The woman’s symptoms indicated that she was suffering from encephalitis, an infection of the brain. She was given a series of tests and drugs – for tuberculosis, bacterial and fungal infections, even Toxoplasmosis. Nothing could identify the cause of infection or do anything to revive her, and she died 16 days later.
Cases of brain infection go unsolved six times out of 10 in California, according to a 2006 UC San Francisco study that was reported in Bioscience Technology. Biochemist Joe DeRisi, PhD, and neurologist Michael Wilson, MD, of UCSF believe that they have the tools to change that statistic. When the researchers heard about last summer’s case of mystery encephalitis, they looked at cutting-edge genomic tools to determine the reason for the woman’s disease.
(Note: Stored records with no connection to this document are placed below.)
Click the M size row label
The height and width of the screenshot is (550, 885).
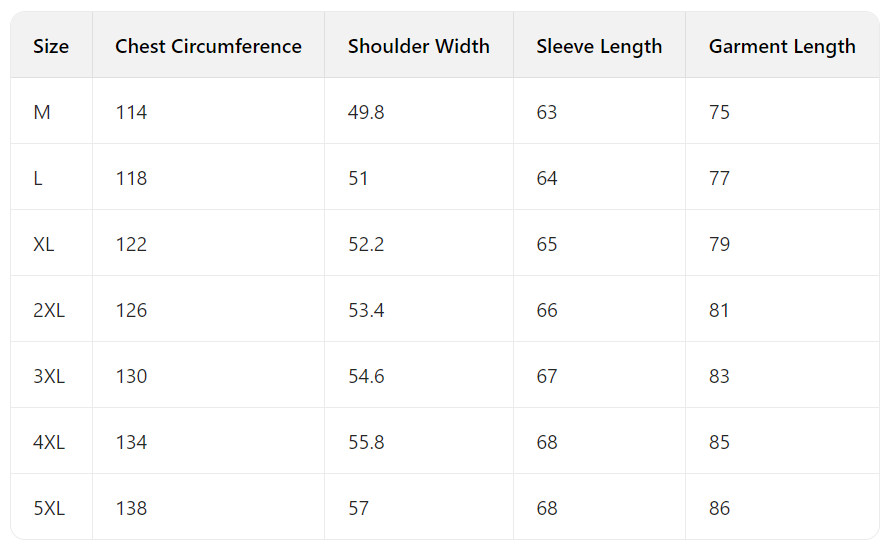[x=42, y=112]
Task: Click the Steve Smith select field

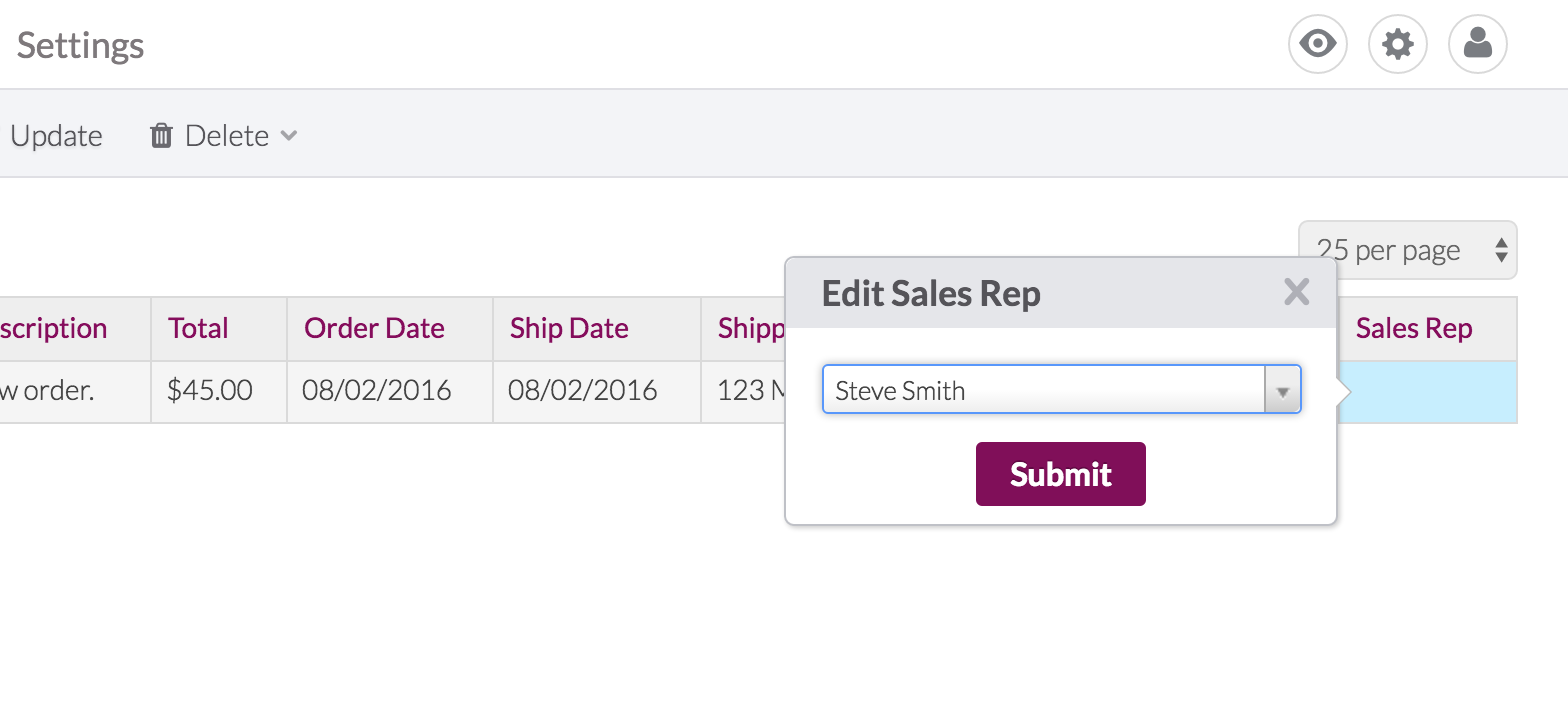Action: [x=1061, y=390]
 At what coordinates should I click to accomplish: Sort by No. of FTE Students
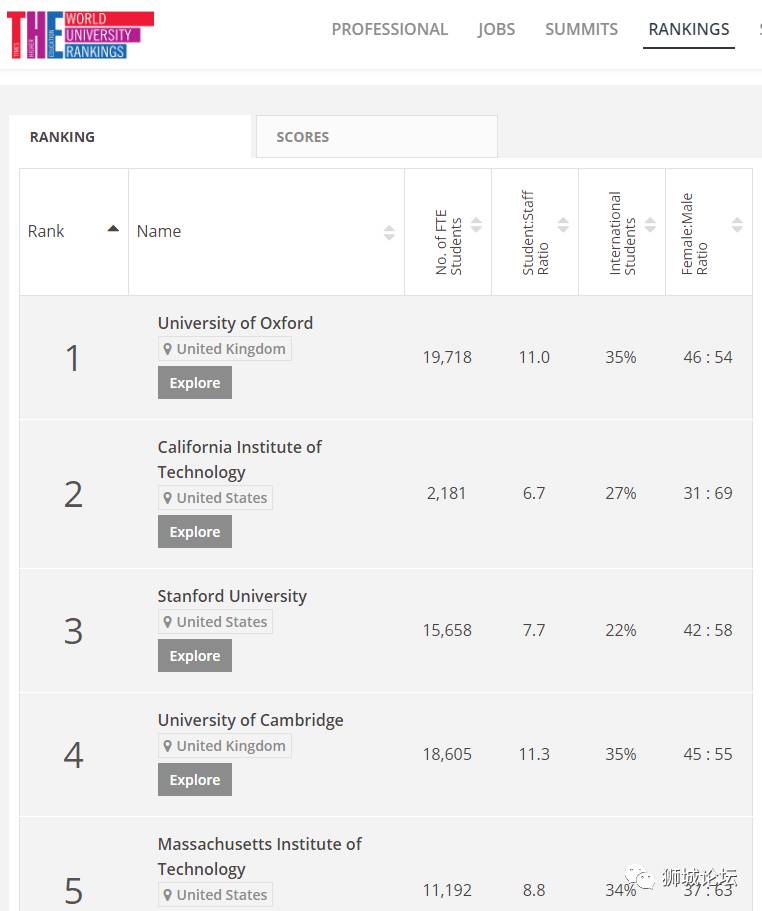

DeRisi, Wilson and their colleagues used rapid next-generation genomic sequencing to search the patient’s spinal fluid for non-human DNA. They then compared what they discovered against databases of genes of every known invasive microorganism or virus. By using this “metagenomic” approach, they quickly found a match: a common soil-dwelling amoeba called Balamuthia mandrillaris.
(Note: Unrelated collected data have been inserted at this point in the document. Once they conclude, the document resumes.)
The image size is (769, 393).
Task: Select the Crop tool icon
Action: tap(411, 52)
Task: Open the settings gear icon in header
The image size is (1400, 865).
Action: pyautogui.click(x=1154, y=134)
The researchers and their team have recently established a new Center for Next-Gen Precision Medicine Diagnostics to help hospitals make genome-based screens for the root causes of encephalitis part of their standard of care. They believe that the technology could save money as well as lives. During her two-week hospitalization, care for last summer’s victim cost more than $100,000. The metagenomic screen, by comparison, costs $2,000 and usually takes two days to complete.
One of the center’s first objectives will be a study to figure out when in the course of an encephalitis patient’s care the technique would have the greatest clinical importance. Researchers will go through databases of encephalitis cases to identify when inexpensive, existing treatments such as a $100 blood draw are effective at diagnosing a patient’s disease and when it might be time for clinicians to turn to the center’s big genomic tools.
UC Berkeley health economist Brent Fulton, PhD, MBA, part of the center’s team who is leading the study, said, “We all agree these metagenomic screens are happening too late. When UCSF gets the call, doctors have already tried everything under the sun and it’s a bad situation. A $2,000 test is nothing to sneeze at if it turns out to not change the usual course of care, but balanced against a multi-week, half-million dollar hospitalization, it’s nothing.”
Through the new center, DeRisi hopes to give hospitals greater access to such screening for mystery brain infections. DeRisi concluded, “We need to make this into an actual clinical diagnostic, so a doctor who doesn't know my phone number can just order up this test.”